(Extract to read)
######

[Feature]: Extract specific TLD from submitted URLs

Lookyloo / lookyloo

Lookyloo is a web interface that allows users to capture a website page and then display a tree of domains that call each other.

https://www.lookyloo.eu

Other

679 stars 83 forks source link

[Feature]: Extract specific TLD from submitted URLs #936

Open adulau opened 1 day ago

adulau commented 1 day ago

Is your feature request related to a problem? Please describe.

Yes, to get automatically via the API or command line the list of domains per TLD.

Describe the solution you'd like

A command line tool or an API end-point.

Describe alternatives you've considered

No response

Additional context

No response

Rafiot commented 1 day ago

Just a note on that: the indexes are stored in sets instead of sorted sets, which makes pagination impossible on big datasets (we get big list of UUIDs, not knowing if they're old or new).

The TLDs will be the first of the indexes to be stored in a sorted list (UUID - capture timestamp), but all the indexes will need to be migrated to the new format over time.

Rafiot commented 1 day ago

One capture has many URLs, so we have multiple TLDs. The quick and dirty implementation is iterating over all the URLs in the capture, getting the TLD, storing the UUID of the capture in the appropriate sorted set. Problem is that we have then no idea what the actual URL was, just that somewhere in that tree, there is a URL with that TLD. Quick, yet maybe not very useful if we want to get a list of URLs with that TLD (note that we have the issue with the URLs and hostnames, we just know they're somewhere in that tree).

The other approach, which is the one used for the HTTP header hashes, is to store a tuple in the set (capture_uuid|urlnode_uuid), this way, we can get back to the node in the tree. It uses quite a bit more ram (com will be an insanely huge set), but at least we can get back to the URL without searching in the whole tree.

Rafiot commented 18 hours ago

Few more notes on that, the implementation I landed on is going to be much more long-term proof than what we have now and it will involve kind of layered indexing that will work this way:

from a tld -> get all the captures with at least one URL with it (by capture_uuid)
Then, from the UUID, use the (to be implemented) capture index that allows to get all the nodes with that tld
Get the URLs of the matching nodes

The capture index will also allow to get nodes related to a specific hhhhash, cookie, ...

######

(Exercise input)
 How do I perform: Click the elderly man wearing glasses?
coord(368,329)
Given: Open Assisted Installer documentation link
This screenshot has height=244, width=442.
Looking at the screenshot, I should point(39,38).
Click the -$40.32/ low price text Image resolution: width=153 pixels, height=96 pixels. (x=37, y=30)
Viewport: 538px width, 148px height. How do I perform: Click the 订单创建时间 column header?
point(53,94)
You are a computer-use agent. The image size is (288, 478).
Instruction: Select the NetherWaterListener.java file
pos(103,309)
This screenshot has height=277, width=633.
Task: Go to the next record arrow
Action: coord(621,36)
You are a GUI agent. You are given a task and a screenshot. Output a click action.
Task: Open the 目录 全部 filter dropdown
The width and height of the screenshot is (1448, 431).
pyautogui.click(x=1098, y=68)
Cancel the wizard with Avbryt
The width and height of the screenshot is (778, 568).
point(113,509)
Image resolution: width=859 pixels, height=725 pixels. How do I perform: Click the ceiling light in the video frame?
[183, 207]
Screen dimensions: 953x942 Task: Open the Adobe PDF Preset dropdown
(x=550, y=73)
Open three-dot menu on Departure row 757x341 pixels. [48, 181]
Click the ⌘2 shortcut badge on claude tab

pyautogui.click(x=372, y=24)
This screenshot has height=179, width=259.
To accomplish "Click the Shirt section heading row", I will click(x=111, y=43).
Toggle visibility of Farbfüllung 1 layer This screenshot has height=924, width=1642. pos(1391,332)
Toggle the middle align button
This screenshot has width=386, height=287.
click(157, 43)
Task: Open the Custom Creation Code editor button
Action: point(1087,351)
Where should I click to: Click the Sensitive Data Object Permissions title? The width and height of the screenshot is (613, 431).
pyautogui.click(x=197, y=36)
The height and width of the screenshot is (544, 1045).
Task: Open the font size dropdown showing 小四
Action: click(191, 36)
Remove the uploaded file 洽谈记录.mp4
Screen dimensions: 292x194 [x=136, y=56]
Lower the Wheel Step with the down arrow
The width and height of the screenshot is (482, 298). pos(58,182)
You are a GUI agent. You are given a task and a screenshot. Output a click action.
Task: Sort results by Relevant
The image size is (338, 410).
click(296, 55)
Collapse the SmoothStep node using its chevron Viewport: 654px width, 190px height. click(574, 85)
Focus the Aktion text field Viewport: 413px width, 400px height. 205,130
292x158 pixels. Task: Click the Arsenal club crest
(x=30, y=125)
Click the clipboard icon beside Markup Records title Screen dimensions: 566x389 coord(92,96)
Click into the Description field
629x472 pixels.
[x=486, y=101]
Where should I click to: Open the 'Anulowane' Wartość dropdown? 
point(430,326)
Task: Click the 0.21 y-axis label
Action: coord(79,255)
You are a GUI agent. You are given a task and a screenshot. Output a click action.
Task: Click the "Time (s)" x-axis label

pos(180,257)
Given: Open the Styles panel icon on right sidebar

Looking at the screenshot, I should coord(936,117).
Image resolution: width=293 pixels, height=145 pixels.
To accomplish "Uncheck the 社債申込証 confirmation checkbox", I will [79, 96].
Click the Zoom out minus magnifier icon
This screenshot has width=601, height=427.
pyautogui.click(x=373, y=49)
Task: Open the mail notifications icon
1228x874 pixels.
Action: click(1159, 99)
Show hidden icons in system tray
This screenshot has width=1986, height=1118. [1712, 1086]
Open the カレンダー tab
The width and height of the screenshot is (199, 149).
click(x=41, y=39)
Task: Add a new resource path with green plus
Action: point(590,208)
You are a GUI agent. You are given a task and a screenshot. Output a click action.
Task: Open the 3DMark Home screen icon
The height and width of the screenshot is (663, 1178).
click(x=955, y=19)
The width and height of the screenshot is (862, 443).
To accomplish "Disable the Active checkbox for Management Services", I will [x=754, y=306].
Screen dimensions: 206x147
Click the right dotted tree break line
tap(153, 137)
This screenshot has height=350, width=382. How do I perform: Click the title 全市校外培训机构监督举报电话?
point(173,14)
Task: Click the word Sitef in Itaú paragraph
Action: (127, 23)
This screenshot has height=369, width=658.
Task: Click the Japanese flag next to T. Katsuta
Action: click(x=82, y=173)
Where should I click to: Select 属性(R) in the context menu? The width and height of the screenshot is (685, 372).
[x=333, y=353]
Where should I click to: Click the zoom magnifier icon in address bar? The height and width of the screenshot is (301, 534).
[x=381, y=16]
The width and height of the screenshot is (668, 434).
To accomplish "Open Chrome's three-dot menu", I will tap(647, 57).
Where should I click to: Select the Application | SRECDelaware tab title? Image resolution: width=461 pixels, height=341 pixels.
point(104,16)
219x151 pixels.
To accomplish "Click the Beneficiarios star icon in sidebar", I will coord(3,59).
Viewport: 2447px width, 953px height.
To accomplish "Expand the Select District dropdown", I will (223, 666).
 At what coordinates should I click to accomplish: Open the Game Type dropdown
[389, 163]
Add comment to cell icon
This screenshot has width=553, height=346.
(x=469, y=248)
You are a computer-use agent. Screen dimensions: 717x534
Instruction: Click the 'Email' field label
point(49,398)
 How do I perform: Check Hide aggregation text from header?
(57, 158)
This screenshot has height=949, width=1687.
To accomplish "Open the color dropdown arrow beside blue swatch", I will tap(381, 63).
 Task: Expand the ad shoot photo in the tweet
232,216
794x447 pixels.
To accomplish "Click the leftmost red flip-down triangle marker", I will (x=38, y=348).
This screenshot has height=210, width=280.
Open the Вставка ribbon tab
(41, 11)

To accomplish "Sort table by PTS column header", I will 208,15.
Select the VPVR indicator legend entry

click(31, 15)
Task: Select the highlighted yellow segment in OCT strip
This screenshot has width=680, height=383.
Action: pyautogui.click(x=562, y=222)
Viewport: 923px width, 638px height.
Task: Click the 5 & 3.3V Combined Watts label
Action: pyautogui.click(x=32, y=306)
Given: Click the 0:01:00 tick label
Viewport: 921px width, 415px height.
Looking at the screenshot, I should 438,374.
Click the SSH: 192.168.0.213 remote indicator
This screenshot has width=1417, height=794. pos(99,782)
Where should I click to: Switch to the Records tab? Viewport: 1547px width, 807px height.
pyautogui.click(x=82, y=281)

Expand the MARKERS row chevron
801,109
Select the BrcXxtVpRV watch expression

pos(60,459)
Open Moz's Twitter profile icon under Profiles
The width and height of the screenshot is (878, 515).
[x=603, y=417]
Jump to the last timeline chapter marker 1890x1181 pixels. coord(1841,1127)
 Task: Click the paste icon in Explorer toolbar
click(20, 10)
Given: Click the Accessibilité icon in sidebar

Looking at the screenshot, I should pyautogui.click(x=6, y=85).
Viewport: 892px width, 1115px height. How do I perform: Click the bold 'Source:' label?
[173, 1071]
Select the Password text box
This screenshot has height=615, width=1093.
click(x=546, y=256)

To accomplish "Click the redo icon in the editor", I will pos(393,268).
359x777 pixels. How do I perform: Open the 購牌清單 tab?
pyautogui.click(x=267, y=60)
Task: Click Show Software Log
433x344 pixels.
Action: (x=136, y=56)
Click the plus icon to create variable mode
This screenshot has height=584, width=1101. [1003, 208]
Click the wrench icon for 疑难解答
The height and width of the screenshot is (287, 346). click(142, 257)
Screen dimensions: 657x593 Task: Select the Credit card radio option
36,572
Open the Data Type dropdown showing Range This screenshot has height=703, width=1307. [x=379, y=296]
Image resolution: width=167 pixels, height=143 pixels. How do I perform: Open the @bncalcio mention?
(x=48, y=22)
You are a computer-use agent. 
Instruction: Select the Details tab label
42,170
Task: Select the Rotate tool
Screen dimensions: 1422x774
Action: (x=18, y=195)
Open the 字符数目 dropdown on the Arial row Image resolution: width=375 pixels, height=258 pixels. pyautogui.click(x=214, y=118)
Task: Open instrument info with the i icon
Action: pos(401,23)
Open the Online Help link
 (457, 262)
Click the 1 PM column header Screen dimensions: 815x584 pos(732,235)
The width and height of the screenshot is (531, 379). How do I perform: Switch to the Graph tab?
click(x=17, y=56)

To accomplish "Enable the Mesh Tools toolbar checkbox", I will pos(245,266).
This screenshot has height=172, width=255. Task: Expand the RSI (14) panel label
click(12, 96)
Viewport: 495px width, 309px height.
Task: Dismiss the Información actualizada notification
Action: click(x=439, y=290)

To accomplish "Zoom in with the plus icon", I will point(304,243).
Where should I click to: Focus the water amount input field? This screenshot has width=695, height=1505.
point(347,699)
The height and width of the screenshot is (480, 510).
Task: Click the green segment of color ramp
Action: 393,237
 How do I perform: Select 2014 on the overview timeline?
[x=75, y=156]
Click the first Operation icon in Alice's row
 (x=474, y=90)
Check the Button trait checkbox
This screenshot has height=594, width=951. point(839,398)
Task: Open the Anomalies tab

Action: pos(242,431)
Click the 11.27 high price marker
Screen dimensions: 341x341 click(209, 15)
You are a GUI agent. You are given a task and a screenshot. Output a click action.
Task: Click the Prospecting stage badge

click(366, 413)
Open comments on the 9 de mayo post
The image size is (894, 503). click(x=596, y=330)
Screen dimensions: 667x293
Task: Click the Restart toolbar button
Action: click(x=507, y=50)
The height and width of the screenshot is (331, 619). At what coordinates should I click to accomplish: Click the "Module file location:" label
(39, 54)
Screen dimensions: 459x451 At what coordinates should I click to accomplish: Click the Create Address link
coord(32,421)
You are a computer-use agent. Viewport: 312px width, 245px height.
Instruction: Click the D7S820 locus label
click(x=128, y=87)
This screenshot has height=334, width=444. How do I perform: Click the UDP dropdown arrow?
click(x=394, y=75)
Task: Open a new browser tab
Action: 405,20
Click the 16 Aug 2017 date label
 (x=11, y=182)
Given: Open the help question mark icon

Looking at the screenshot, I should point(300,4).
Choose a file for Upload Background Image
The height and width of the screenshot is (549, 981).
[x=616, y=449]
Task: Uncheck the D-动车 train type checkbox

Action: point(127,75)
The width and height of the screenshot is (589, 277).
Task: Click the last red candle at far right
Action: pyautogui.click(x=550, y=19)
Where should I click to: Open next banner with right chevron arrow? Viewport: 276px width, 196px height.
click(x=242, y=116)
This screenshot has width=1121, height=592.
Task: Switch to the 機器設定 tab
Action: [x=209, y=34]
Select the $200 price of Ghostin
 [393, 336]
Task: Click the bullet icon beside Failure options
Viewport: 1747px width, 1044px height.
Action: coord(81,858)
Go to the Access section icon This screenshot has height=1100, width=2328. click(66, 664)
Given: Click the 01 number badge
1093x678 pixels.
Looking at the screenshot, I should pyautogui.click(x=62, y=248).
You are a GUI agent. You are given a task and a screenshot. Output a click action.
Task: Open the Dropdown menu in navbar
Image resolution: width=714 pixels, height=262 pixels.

######

(Problems to solve)
1 - In the Lookyloo issue, what kind of solution does the requester want?
2 - Rewrite the rows from the line with "Task: Click the bullet" through the final line of the rows, both included, with "Failure" replaced by "Retry" and everything else unchanged.
The rows are unrelated to the Lookyloo issue.

(Solutions to the problems)
1 - A command line tool or an API end-point.

2 -
Task: Click the bullet icon beside Retry options
Viewport: 1747px width, 1044px height.
Action: coord(81,858)
Go to the Access section icon This screenshot has height=1100, width=2328. click(66, 664)
Given: Click the 01 number badge
1093x678 pixels.
Looking at the screenshot, I should pyautogui.click(x=62, y=248).
You are a GUI agent. You are given a task and a screenshot. Output a click action.
Task: Open the Dropdown menu in navbar
Image resolution: width=714 pixels, height=262 pixels.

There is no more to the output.